University of Queensland researchers have unlocked a way of fighting Listeria infections, which can cause severe illness in pregnant women and people with compromised immune systems.

During the study, researchers discovered a way to block Listeria from making the proteins that allow bacteria to survive and multiply in immune cells.

UQ Diamantina Institute’s Professor Antje Blumenthal said using a small, drug-like inhibitor has improved their understanding of the Achilles heel of Listeria.

“Listeria is found in the soil and sometimes in raw foods. Once ingested it can hide from the immune system and multiply inside immune cells,” Professor Blumenthal said.

“Instead of killing the bacteria, the immune cells are used by the bacteria to multiply and are often killed by Listeria growing inside them.

“Our study showed the bacteria could be cleared with a small drug-like inhibitor that targets the ‘master regulator’ of the proteins that help Listeria grow in immune cells.

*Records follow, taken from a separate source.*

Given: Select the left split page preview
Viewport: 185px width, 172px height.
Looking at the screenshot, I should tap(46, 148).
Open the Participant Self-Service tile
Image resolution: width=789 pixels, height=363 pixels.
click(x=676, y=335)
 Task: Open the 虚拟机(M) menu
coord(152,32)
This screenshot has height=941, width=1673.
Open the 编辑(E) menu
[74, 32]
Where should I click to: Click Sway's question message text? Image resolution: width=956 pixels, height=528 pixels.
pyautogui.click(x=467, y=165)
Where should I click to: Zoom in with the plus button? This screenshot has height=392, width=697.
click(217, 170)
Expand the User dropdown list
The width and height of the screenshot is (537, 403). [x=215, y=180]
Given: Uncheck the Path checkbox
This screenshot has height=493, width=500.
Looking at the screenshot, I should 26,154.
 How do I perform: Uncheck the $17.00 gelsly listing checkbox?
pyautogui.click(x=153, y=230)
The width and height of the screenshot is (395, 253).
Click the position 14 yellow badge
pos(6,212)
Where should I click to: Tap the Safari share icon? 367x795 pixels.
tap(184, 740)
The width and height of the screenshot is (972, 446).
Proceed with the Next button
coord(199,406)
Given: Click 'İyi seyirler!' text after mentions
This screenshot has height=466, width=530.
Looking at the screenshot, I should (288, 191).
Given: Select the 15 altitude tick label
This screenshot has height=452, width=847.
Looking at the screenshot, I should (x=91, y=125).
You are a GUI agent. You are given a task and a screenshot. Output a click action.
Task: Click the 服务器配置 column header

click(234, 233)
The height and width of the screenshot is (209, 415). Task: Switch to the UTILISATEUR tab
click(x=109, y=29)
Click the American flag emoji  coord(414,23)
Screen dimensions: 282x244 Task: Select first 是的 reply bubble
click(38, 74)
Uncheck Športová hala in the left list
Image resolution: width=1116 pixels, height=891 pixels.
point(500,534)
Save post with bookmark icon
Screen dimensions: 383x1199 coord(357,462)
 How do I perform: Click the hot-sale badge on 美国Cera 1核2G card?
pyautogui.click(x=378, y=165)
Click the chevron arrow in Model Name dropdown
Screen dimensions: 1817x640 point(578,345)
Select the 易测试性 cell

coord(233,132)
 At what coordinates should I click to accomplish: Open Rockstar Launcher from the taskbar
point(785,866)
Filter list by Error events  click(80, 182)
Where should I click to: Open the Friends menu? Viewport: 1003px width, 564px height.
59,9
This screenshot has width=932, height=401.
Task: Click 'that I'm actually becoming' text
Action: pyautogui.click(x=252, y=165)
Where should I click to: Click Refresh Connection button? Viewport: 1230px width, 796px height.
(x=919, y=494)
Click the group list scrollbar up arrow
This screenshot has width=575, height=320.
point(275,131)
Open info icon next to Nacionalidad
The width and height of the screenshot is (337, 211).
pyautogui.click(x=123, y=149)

The inhibitor helped the immune cells survive infection and kill the bacteria.”

Until now, studies into the ‘master regulator’ – which controls critical proteins that make Listeria virulent ­­- have mostly been based on engineered bacteria, or mutated versions of these proteins.

“By using a drug-like inhibitor, we were able to use molecular imaging and infections studies to better understand what happens to Listeria when the bacteria cannot effectively grow inside immune cells and hide from immune defence mechanisms,” Professor Blumenthal said.

“We hope that our discovery, together with recent research into the master proteins’ molecular structure and functions, could guide the development of inhibitors and new drugs to treat Listeria infection.”

Listeria infection does not cause disease in most people, but can be deadly for the immunocompromised and is also a major health concern during pregnancy and can lead to miscarriage, stillbirth and premature birth.

“Our findings could also inform design of inhibitors against related proteins that are found in different bacteria,” Professor Blumenthal said.

The study has been published in the journal PLOS Pathogens (DOI: 10.1371/journal.ppat.1010166).

This study, led by researchers at The UQ Diamantina Institute, included collaborations with Umeå University, Sweden; UQ School of Chemistry and Molecular Biosciences; Australian Infectious Diseases Research Centre; Institute for Molecular Bioscience; Mater Research Institute; Telethon Kids Institute, University of Western Australia; Monash University; University of Melbourne at the Peter Doherty Institute for Infection and Immunity and Hudson Institute of Medical Research.